::: DATA IN THIS EXERCISE :::
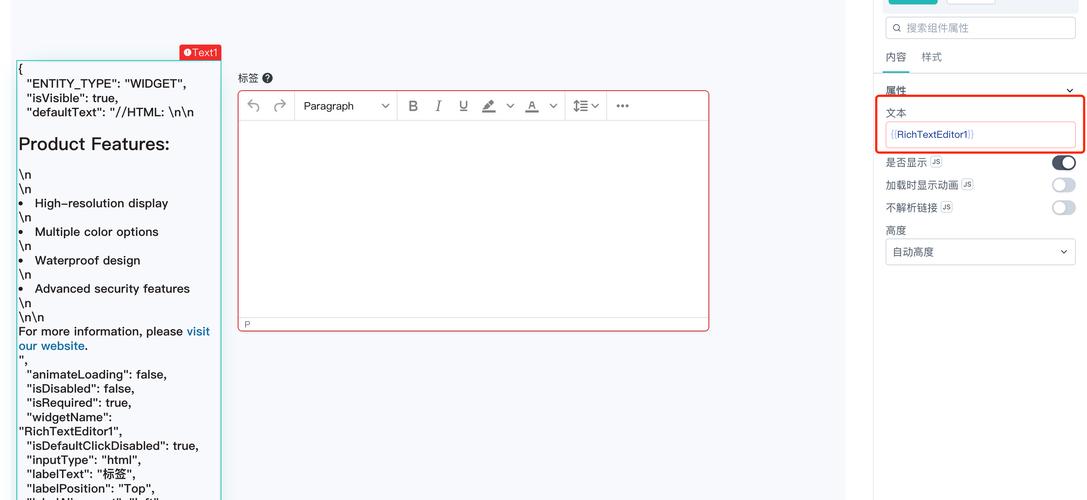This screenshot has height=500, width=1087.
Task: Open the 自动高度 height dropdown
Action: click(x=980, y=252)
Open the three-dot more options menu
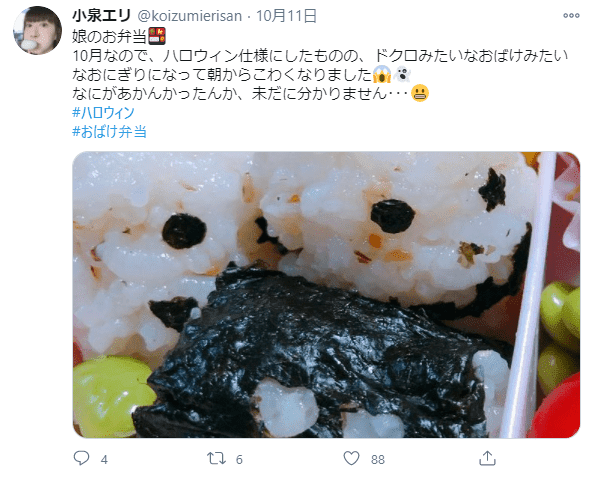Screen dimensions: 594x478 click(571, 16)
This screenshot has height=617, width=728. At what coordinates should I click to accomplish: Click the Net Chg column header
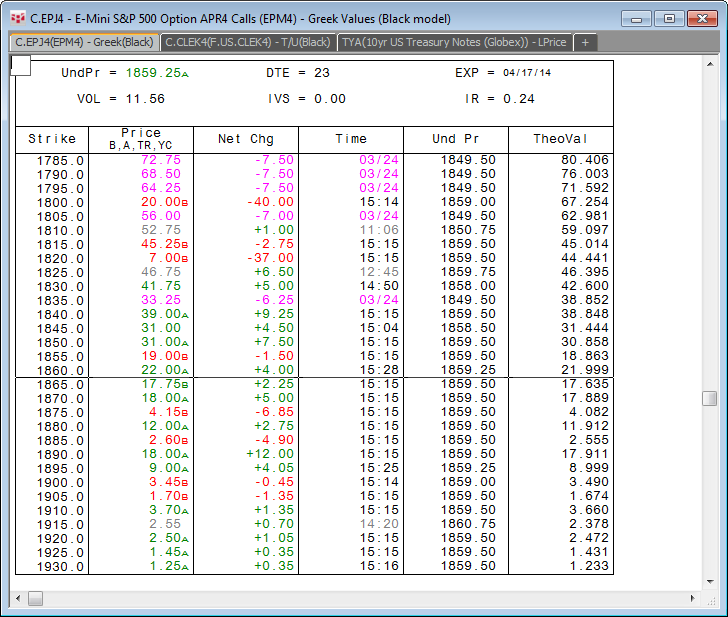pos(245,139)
:::
> DIRECTIONS FOR THIS TASK
Present every line of the listing above as a numbered list, omitting any blank lines and leaving out the pictures.

> EXERCISE ANSWER
1. This screenshot has height=500, width=1087.
2. Task: Open the 自动高度 height dropdown
3. Action: click(x=980, y=252)
4. Open the three-dot more options menu
5. Screen dimensions: 594x478 click(571, 16)
6. This screenshot has height=617, width=728. At what coordinates should I click to accomplish: Click the Net Chg column header
7. pos(245,139)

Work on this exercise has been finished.